I leaned heavily on the tutorial over at Little Green Notebook, which suggests using a large sheet of pegboard as the base. It's a pretty genius idea, but my husband and I both drive tiny cars and there is no way something that large was going to fit. (Sidebar: Tiny cars are the best! Mine gets great gas mileage and I can squeeze into the narrowest parking spaces.) So I decided to go big and build a proper frame. I even drew up a sketch with measurements for our queen sized bed.
When Brian and I went to the hardware store, we had no idea what kinds of screws to use to hold this all together, but the employee who helped us was super nice. I think it helped that we were totally upfront with about how completely over our heads we were and the three of us had a good laugh. He told us many people come in with a vague idea but no diagram, so we were already off to a good start! He suggested we use these corner brackets to hold the frame together, and it worked like a charm.
Brian showed me how to use the drill, and I took over from there. Within a couple of hours, I had put this together:
Next, I plotted out where I wanted to put the tufts (using my fabric covered buttons) on the front of the board using chalk, and then transferred the markings to the backside of the board.
Next, I attached 2" foam from Joann's using spray glue. The foam is one of the most expensive components, so I waited until it was on sale and I had one of those 15% off your entire purchase coupons. Also, I recommend getting medium or heavywight bonding spray glue. I was feeling cheap and bought the less expensive lightweight bonding can, but it wasn't strong enough and the foam fell off within a couple of hours.

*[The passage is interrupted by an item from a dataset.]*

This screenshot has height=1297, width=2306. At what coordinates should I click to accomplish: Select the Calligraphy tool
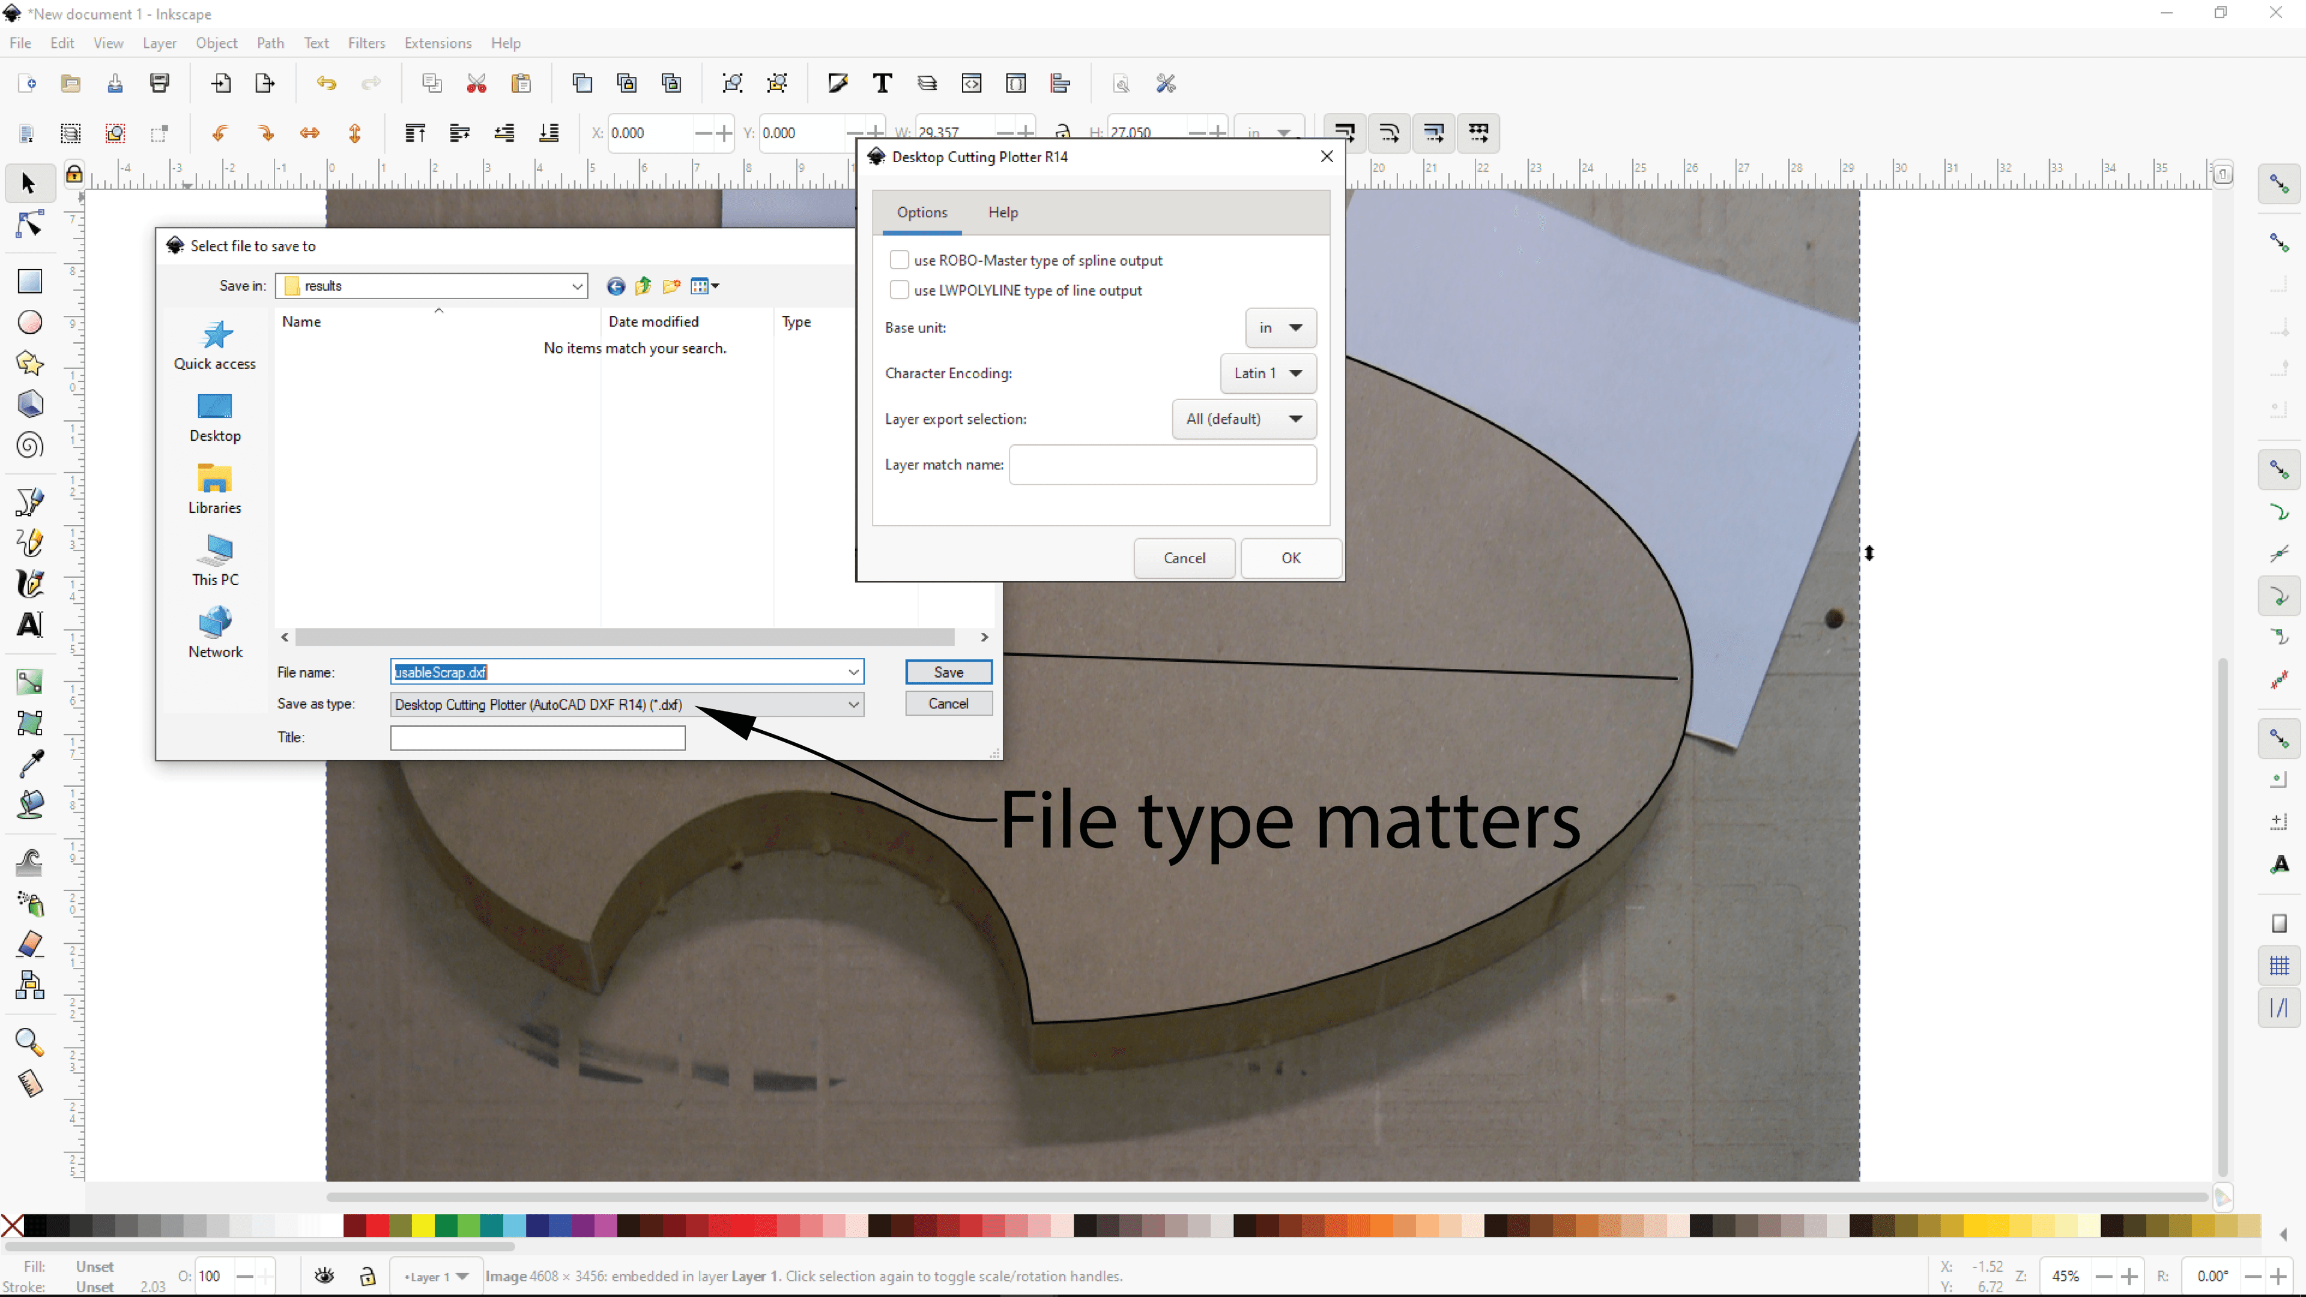coord(30,583)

After that dried, I put down a layer of high loft quilting batting, and then the fabric on top. I used 2 yards of Beige linen from Gray Lines Linen's Warsa Line. It is the linen used in the Little Green Notebook tutorial, and they even sent an adorable hand-written packing slip. According to the tutorial, you thread a needle with heavy-duty thread, push it through from the backside, add a button, push the needle and thread back through the foam, pull as taut as you can, and staple gun the whole thing in place.

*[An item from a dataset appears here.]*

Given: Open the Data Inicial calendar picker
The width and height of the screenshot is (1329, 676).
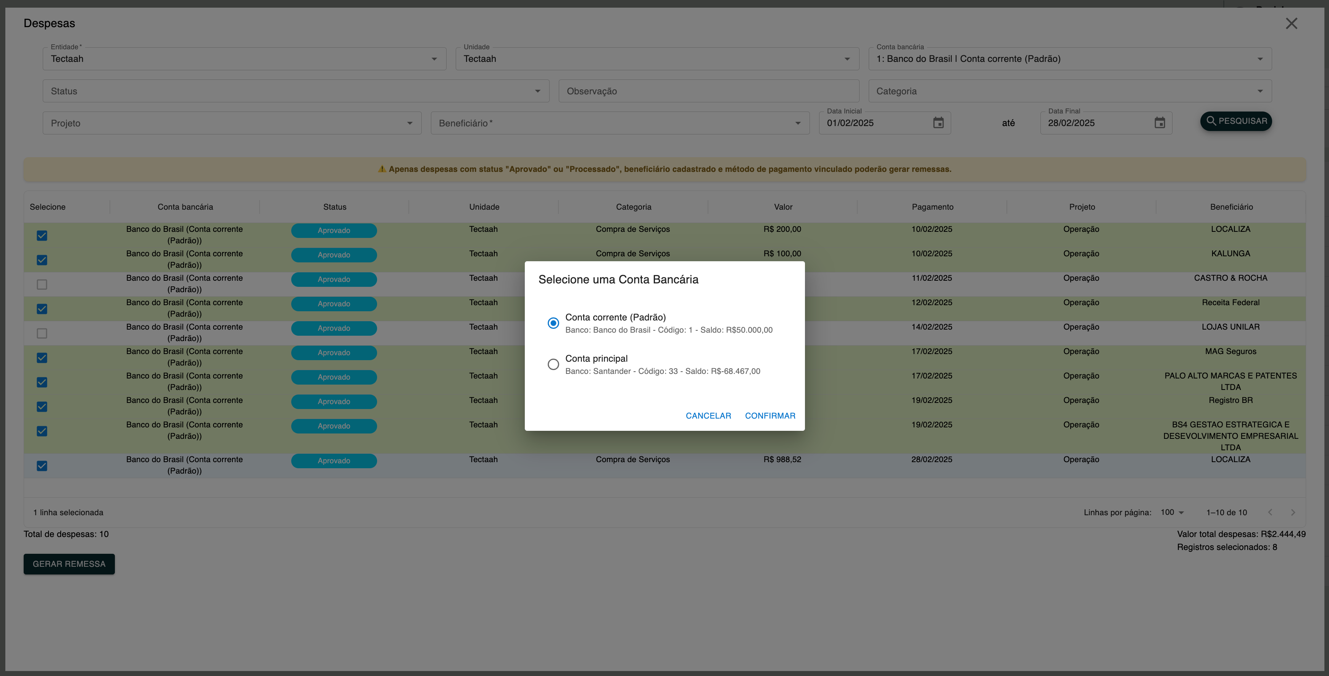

This is about the point where I ran into some serious problems. The upholstery needles I bought were maybe 1 1/2" long, and so I was having a hard time pushing through the foam at a straight angle. Additionally, the thread I was using was too thin for the staples to catch. I wish I had taken a picture, but basically the buttons were just sitting on top of the fabric in a wobbly line. It looked like a drunk person had been working on it. And at that point I was so frustrated I could have used a drink.
Before I resigned myself to submitting this to CraftFail, I made an emergency trip to Hancock Fabric, where I bought thicker embroidery thread (in retrospect I wish I had bought something more akin to twine) and 5" needles meant for making dolls.
These things totally saved the day! I still had to make sure everything was lining up, but it was looking much better. By the end of weekend two, I had gotten this far:
Starting from the center and working outwards, I just kept chugging along. The buttons kept coming apart as I was pulling the thread taut, so I eventually just gave up and glue-gunned them on at the end. When I was finished, I pulled the edges of the fabric taut and staple gunned it in place from the back, then trimmed the excess fabric.
And from the front:
And its new home in my bedroom!
I got the comforter on sale from West Elm pretty recently, but the room still seemed a little bare, which is what started this whole crazy thing.
All told, I'd say I put in about $100 in materials and 25 hours in time. I'm not sure I want to build any more furniture any time soon, but I'm happy with out it came out. I'm excited to wrap this up and move on to Karen of Did You Make That's Pyjama Party.